• [The task]: The task calls for the lines below from the line with "Open the Longitude operator dropdown" to the line with "Given: Click the", both ends included, copied exactly, without any pictures.

[[ Material to process open ]]

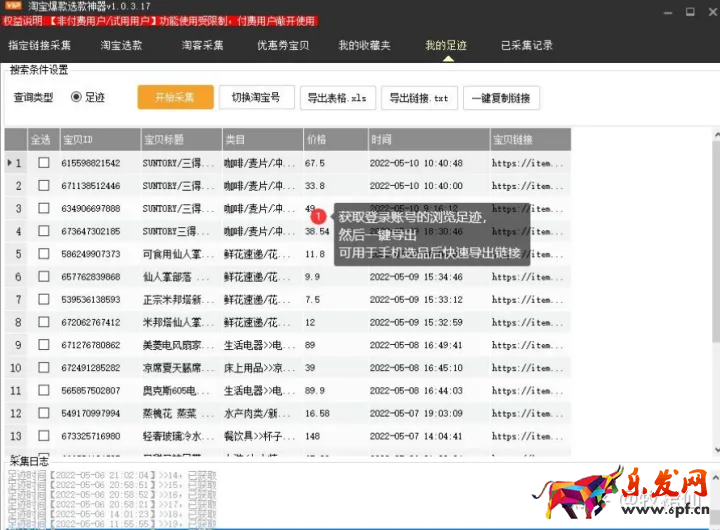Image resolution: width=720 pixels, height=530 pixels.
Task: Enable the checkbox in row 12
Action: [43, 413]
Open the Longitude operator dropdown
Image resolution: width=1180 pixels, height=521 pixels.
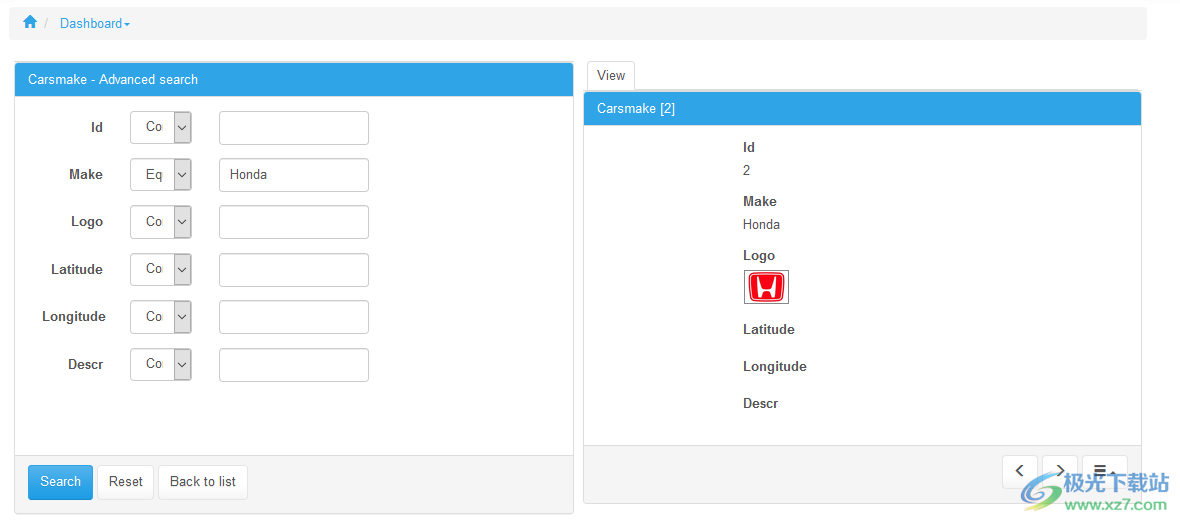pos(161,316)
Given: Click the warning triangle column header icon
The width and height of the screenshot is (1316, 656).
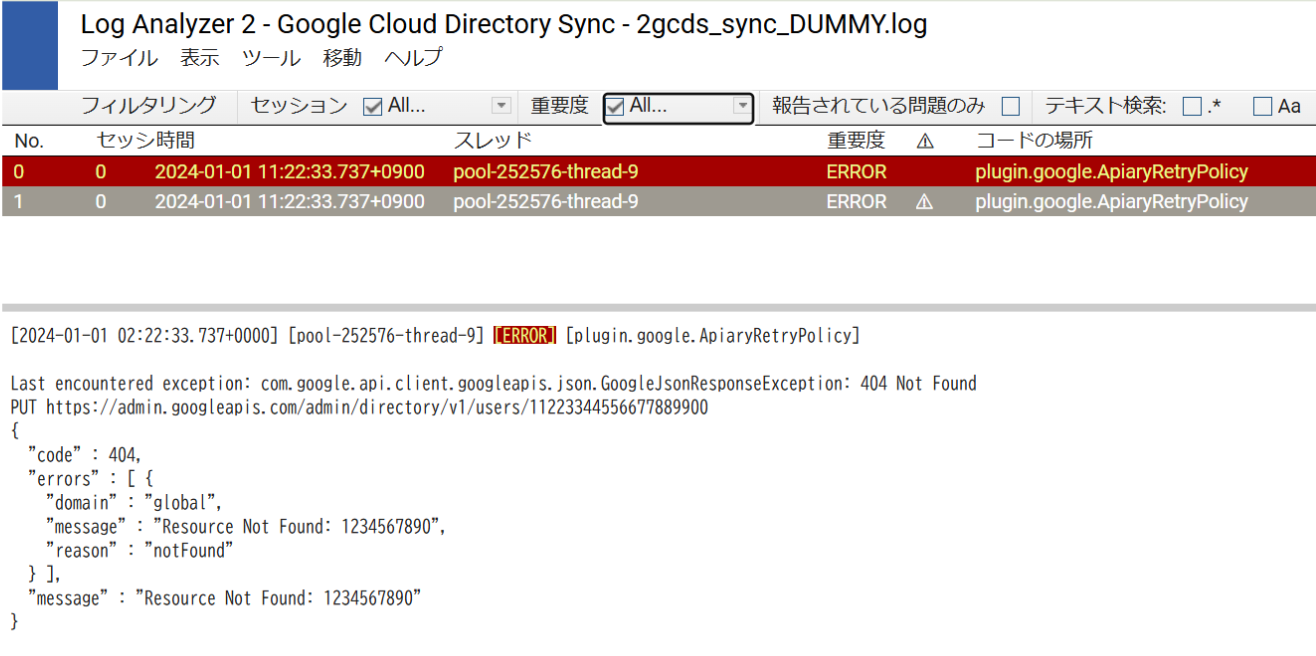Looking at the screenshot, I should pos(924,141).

[[ Material to process closed ]]
[[ Material to process open ]]

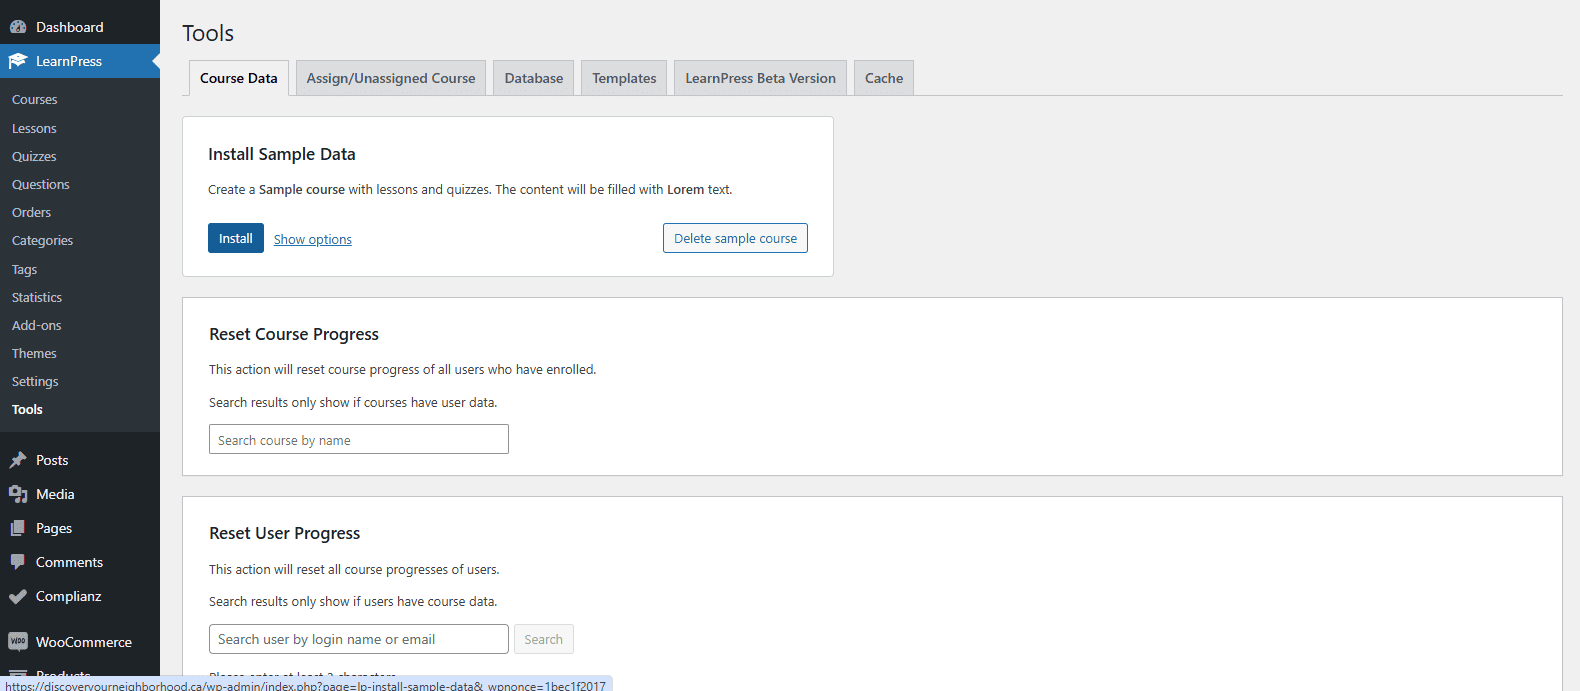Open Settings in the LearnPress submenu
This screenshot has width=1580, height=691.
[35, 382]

[[ Material to process closed ]]

• [Result for this exercise]:
Open the Longitude operator dropdown
Image resolution: width=1180 pixels, height=521 pixels.
pos(161,316)
Given: Click the warning triangle column header icon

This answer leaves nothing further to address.